▼▼▼

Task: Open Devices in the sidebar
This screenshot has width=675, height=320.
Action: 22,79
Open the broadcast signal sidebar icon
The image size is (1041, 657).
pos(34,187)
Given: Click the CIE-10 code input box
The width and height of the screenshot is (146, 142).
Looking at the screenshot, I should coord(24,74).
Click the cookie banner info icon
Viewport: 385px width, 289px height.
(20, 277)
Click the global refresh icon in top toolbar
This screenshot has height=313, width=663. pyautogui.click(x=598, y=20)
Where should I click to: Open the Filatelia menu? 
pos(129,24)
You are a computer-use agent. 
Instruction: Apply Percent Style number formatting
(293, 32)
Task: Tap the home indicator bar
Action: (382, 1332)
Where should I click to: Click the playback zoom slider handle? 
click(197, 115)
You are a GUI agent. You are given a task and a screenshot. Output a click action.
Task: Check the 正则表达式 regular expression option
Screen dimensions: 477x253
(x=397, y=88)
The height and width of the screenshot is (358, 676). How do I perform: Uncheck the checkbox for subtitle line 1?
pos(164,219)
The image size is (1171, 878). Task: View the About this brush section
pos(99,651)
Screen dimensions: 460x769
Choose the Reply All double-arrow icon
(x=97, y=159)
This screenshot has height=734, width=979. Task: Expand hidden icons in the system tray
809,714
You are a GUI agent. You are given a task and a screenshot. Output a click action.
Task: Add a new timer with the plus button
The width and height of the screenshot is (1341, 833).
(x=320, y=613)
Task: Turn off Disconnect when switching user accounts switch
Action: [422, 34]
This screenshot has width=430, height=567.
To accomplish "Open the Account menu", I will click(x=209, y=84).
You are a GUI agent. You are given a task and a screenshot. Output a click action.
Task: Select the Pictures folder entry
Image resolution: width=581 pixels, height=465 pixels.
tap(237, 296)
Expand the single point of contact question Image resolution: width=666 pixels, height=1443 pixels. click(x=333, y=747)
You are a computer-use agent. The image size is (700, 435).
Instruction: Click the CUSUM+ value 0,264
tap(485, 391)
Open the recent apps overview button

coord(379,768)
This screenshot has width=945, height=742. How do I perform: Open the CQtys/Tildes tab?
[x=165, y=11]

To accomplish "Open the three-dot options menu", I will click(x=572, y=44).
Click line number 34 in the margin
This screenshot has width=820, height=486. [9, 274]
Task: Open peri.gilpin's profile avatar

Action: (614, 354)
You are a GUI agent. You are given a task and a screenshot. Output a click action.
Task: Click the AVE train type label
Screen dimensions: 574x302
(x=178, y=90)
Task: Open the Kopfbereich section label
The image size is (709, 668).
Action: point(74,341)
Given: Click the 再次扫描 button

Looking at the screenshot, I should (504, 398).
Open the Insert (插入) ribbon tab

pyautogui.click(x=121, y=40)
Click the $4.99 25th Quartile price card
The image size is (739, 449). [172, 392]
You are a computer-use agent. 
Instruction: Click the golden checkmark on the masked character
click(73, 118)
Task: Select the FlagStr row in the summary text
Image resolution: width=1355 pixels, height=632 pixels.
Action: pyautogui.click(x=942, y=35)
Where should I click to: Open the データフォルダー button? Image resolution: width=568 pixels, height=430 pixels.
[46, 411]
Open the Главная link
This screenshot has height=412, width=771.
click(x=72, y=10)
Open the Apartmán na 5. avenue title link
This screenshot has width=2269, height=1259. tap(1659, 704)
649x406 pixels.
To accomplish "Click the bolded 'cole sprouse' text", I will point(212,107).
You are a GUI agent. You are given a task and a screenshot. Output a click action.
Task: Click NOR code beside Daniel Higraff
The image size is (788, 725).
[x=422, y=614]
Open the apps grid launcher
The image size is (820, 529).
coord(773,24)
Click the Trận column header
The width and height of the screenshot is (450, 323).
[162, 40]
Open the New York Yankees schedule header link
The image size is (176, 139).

▲▲▲

◆ **WHAT YOU SHOULD DO**
Could you turn the lines above into a numbered list, leaving out any blank lines?

◆ **REPLY TO THE EXERCISE**
1. Task: Open Devices in the sidebar
2. This screenshot has width=675, height=320.
3. Action: 22,79
4. Open the broadcast signal sidebar icon
5. The image size is (1041, 657).
6. pos(34,187)
7. Given: Click the CIE-10 code input box
8. The width and height of the screenshot is (146, 142).
9. Looking at the screenshot, I should coord(24,74).
10. Click the cookie banner info icon
11. Viewport: 385px width, 289px height.
12. (20, 277)
13. Click the global refresh icon in top toolbar
14. This screenshot has height=313, width=663. pyautogui.click(x=598, y=20)
15. Where should I click to: Open the Filatelia menu? 
16. pos(129,24)
17. You are a computer-use agent. 
18. Instruction: Apply Percent Style number formatting
19. (293, 32)
20. Task: Tap the home indicator bar
21. Action: (382, 1332)
22. Where should I click to: Click the playback zoom slider handle? 
23. click(197, 115)
24. You are a GUI agent. You are given a task and a screenshot. Output a click action.
25. Task: Check the 正则表达式 regular expression option
26. Screen dimensions: 477x253
27. (x=397, y=88)
28. The height and width of the screenshot is (358, 676). How do I perform: Uncheck the checkbox for subtitle line 1?
29. pos(164,219)
30. The image size is (1171, 878). Task: View the About this brush section
31. pos(99,651)
32. Screen dimensions: 460x769
33. Choose the Reply All double-arrow icon
34. (x=97, y=159)
35. This screenshot has height=734, width=979. Task: Expand hidden icons in the system tray
36. 809,714
37. You are a GUI agent. You are given a task and a screenshot. Output a click action.
38. Task: Add a new timer with the plus button
39. The width and height of the screenshot is (1341, 833).
40. (x=320, y=613)
41. Task: Turn off Disconnect when switching user accounts switch
42. Action: [422, 34]
43. This screenshot has width=430, height=567.
44. To accomplish "Open the Account menu", I will click(x=209, y=84).
45. You are a GUI agent. You are given a task and a screenshot. Output a click action.
46. Task: Select the Pictures folder entry
47. Image resolution: width=581 pixels, height=465 pixels.
48. tap(237, 296)
49. Expand the single point of contact question Image resolution: width=666 pixels, height=1443 pixels. click(x=333, y=747)
50. You are a computer-use agent. The image size is (700, 435).
51. Instruction: Click the CUSUM+ value 0,264
52. tap(485, 391)
53. Open the recent apps overview button
54. coord(379,768)
55. This screenshot has width=945, height=742. How do I perform: Open the CQtys/Tildes tab?
56. [x=165, y=11]
57. To accomplish "Open the three-dot options menu", I will click(x=572, y=44).
58. Click line number 34 in the margin
59. This screenshot has width=820, height=486. [9, 274]
60. Task: Open peri.gilpin's profile avatar
61. Action: (614, 354)
62. You are a GUI agent. You are given a task and a screenshot. Output a click action.
63. Task: Click the AVE train type label
64. Screen dimensions: 574x302
65. (x=178, y=90)
66. Task: Open the Kopfbereich section label
67. The image size is (709, 668).
68. Action: point(74,341)
69. Given: Click the 再次扫描 button
70. Looking at the screenshot, I should (504, 398).
71. Open the Insert (插入) ribbon tab
72. pyautogui.click(x=121, y=40)
73. Click the $4.99 25th Quartile price card
74. The image size is (739, 449). [172, 392]
75. You are a computer-use agent. 
76. Instruction: Click the golden checkmark on the masked character
77. click(73, 118)
78. Task: Select the FlagStr row in the summary text
79. Image resolution: width=1355 pixels, height=632 pixels.
80. Action: pyautogui.click(x=942, y=35)
81. Where should I click to: Open the データフォルダー button? Image resolution: width=568 pixels, height=430 pixels.
82. [46, 411]
83. Open the Главная link
84. This screenshot has height=412, width=771.
85. click(x=72, y=10)
86. Open the Apartmán na 5. avenue title link
87. This screenshot has width=2269, height=1259. tap(1659, 704)
88. 649x406 pixels.
89. To accomplish "Click the bolded 'cole sprouse' text", I will point(212,107).
90. You are a GUI agent. You are given a task and a screenshot. Output a click action.
91. Task: Click NOR code beside Daniel Higraff
92. The image size is (788, 725).
93. [x=422, y=614]
94. Open the apps grid launcher
95. The image size is (820, 529).
96. coord(773,24)
97. Click the Trận column header
98. The width and height of the screenshot is (450, 323).
99. [162, 40]
100. Open the New York Yankees schedule header link
101. The image size is (176, 139).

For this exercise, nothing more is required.